I have been fortunate not to really go through the phase where I have had to struggle a lot though I know a lot of people who have gone through it. I have not had to take up commercial work just to sustain my lifestyle. I have been lucky to have the freedom to indulge my creativity. Even when I needed money, I got the kind of work which I enjoyed doing. There was only a very short time, maybe a few days when I had to worry about having enough money to buy a cup of tea, but I quickly got work so it was never a sustained worry.
Looking back at your trajectory as an artist, how would you say your work has developed?
In my childhood, art was about caricatures and making cartoons. Then came my fascination with colour and my fascination with realism and still life – when I was in school. My fine art studies gave me a deep understanding of techniques of art, art history and in-depth studies about painting and art. By then I got to know about the possibilities of studying further about art. My early works were using tempera and watercolour. Beginning with a series on God, I went on to create artworks in the style of Rajasthani miniature paintings and next came my landscapes series. My experiments with the colour red became the topic of my first solo show.
What inspires you? Where do you find ideas for your work?
My sources of inspiration have been many– from the lives of the people from my village to nature. I believe that nature has two protagonists- nar and nari. I have also been fascinated with colour since I was a child. The timeless sculptures in the Ajanta caves also fascinate me and I like using them in the background as blurred images.
Are there any artists you admire?
I really love Van Gogh and Paul Gauguin. I especially like Van Gogh’s distinctive use of colour and brushstrokes, which I feel were path-breaking for the times he lived in. Despite starting relatively late in life, Van Gogh left a legacy that will forever be remembered.
What was the first artwork you sold? How did it make you feel?
When I sold my first painting, I felt infused with a new energy. I felt as if I had been given fuel for my work. I was staying away from my family at that time and really felt like I have earned money with my own hard work for the first time. It brought about a period of immense creativity and productivity for me. How this came about was interesting. At one point, the colour red consumed me. I used the colour on canvas with a dry brush and modified the sketches that I began while I was in college. Employing bold lines and distorted faces, I used big canvases for an added effect. These paintings became part of a solo show I had in Jaipur in 2006 and received a lot of appreciation and positive feedback.

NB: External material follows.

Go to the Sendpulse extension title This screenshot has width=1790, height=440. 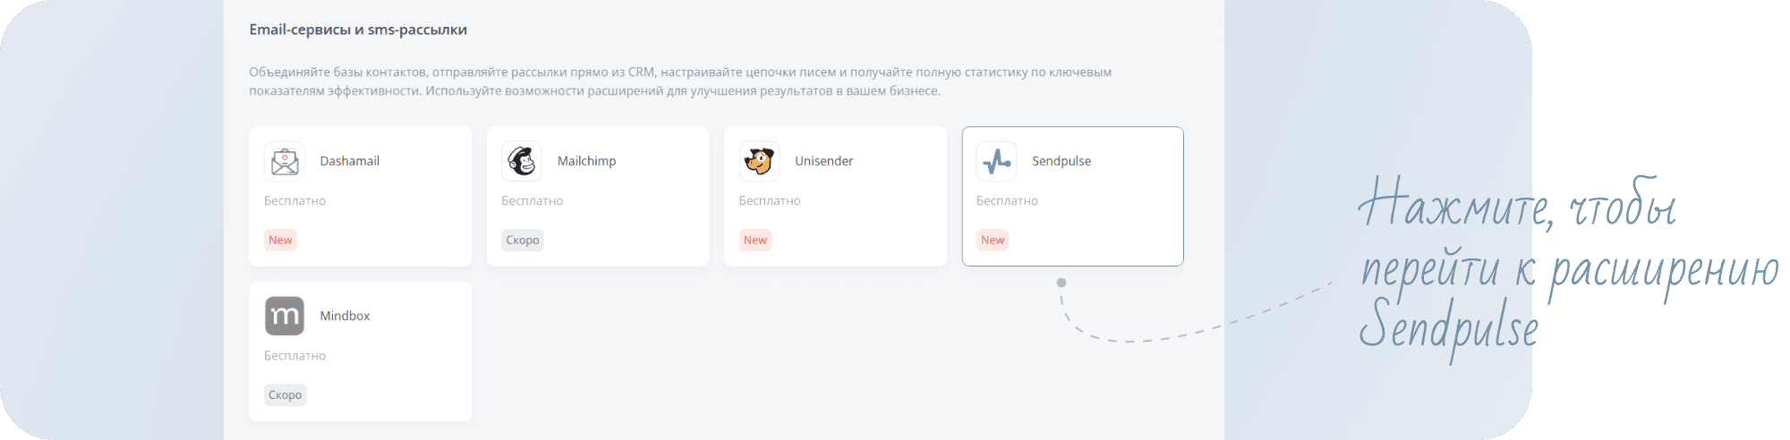tap(1061, 161)
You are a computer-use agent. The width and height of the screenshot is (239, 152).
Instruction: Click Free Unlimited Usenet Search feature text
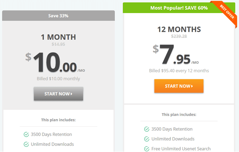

Despite it not being common for artworks to be sold in Jaipur, many of mine from my red series were sold and I felt that my creative expression was very well-received.
Have you ever had a period of being creatively blocked? How did you/would you work through it?

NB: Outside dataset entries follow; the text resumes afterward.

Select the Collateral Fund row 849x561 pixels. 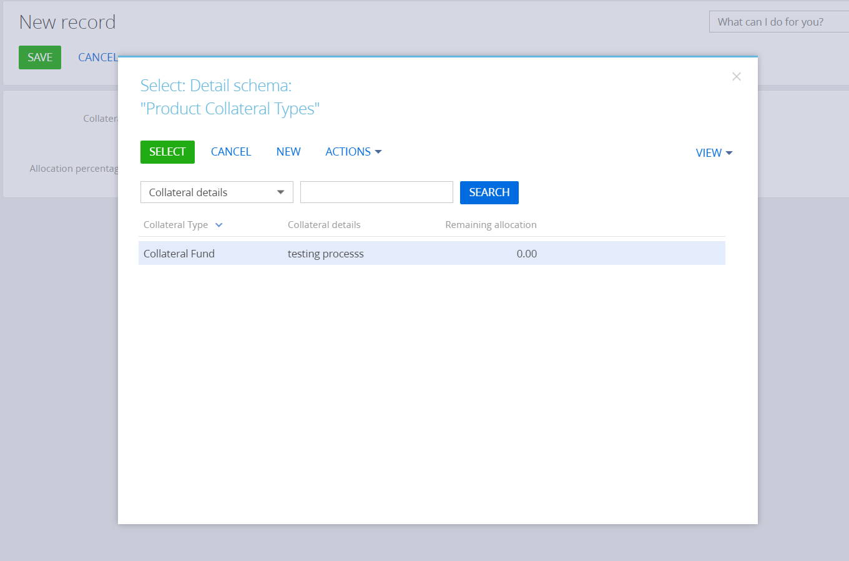coord(179,254)
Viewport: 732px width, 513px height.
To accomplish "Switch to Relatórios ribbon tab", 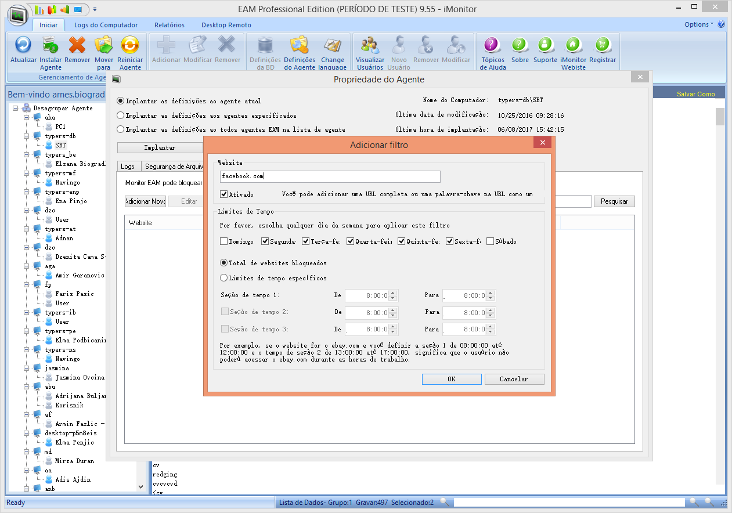I will point(170,25).
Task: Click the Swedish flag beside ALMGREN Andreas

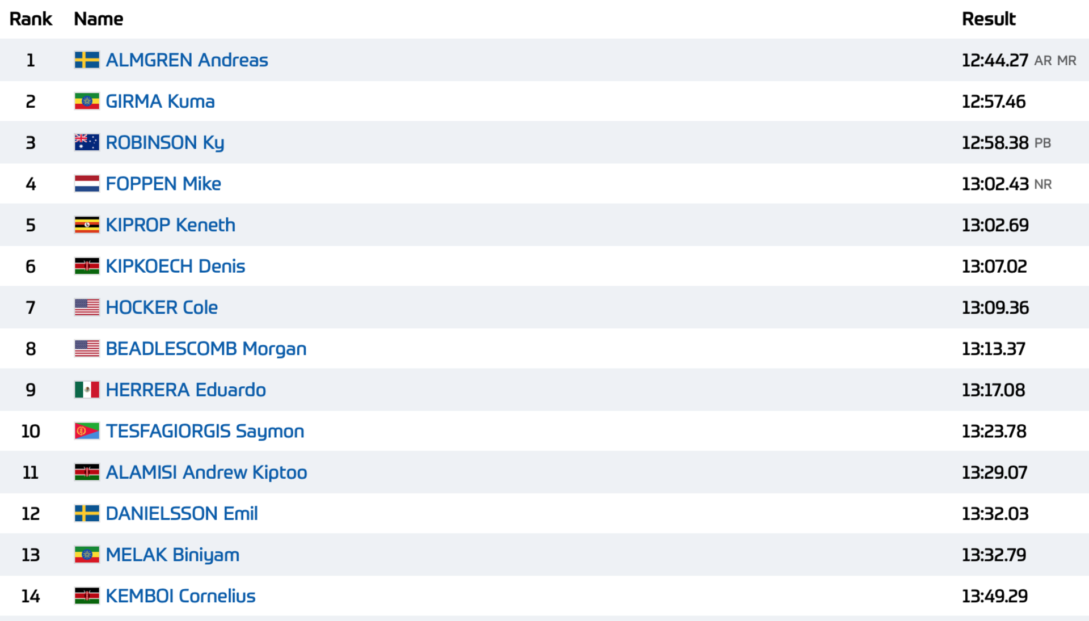Action: click(87, 60)
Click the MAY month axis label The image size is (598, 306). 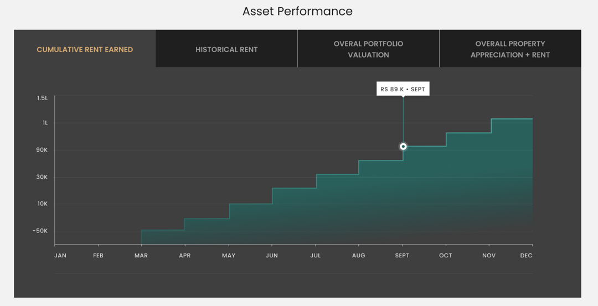click(228, 256)
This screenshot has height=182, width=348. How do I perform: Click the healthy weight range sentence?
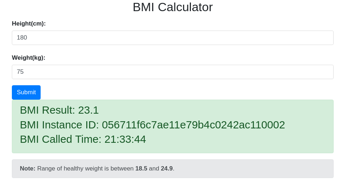[86, 169]
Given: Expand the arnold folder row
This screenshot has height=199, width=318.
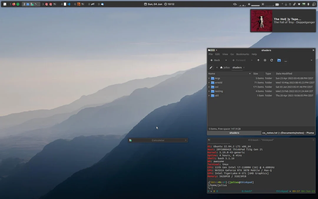Looking at the screenshot, I should 209,83.
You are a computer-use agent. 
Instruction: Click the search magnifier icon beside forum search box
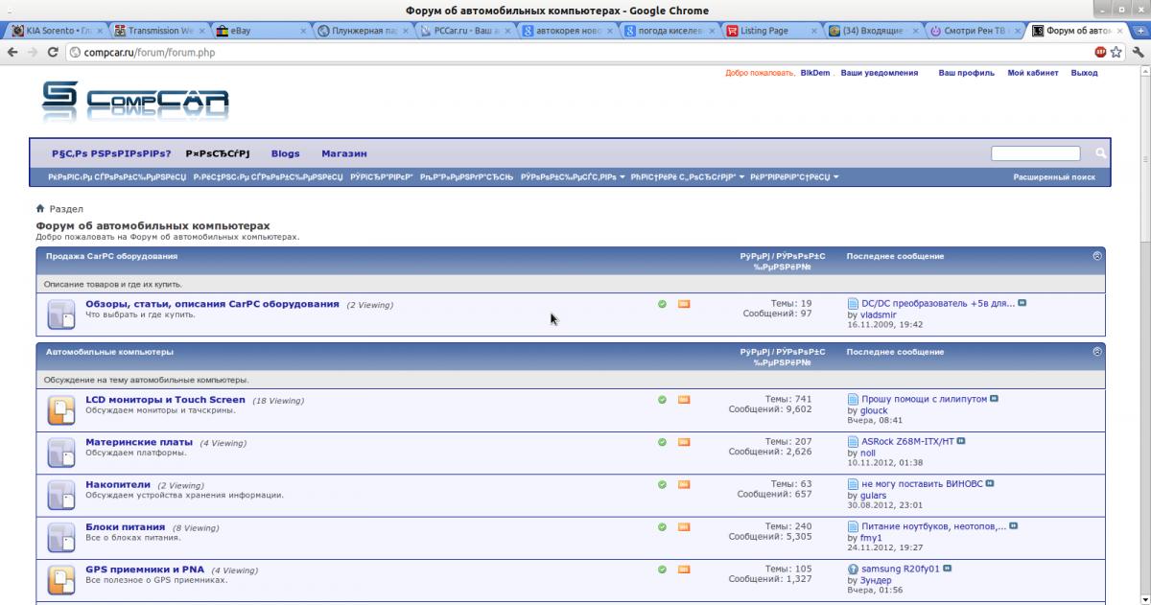pyautogui.click(x=1100, y=153)
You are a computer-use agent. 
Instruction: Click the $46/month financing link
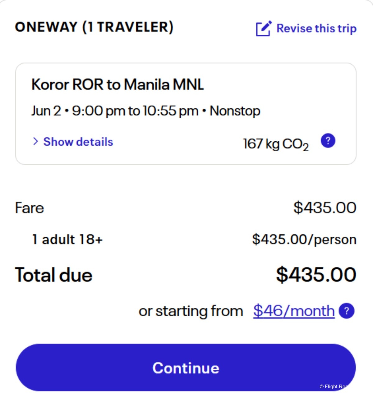tap(294, 311)
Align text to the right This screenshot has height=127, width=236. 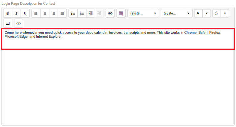[x=54, y=13]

There came a time in my life when I felt I just couldn’t paint anymore. I was going through a phase where painting bored me. I felt stuck. It was then that I went to Bharat Bhavan in Bhopal and I spoke to my mentor, Yusuf. He suggested that I keep painting. Keep painting till your hands ache, he told me. Those were the days when painting even a very small canvas would feel like I was working on a big-sized one. Yusuf told me that the day I get completely angry and frustrated with the whole act of painting through my difficult emotions is the day I would find something new– a new inspiration and perhaps a new style. And that’s what happened.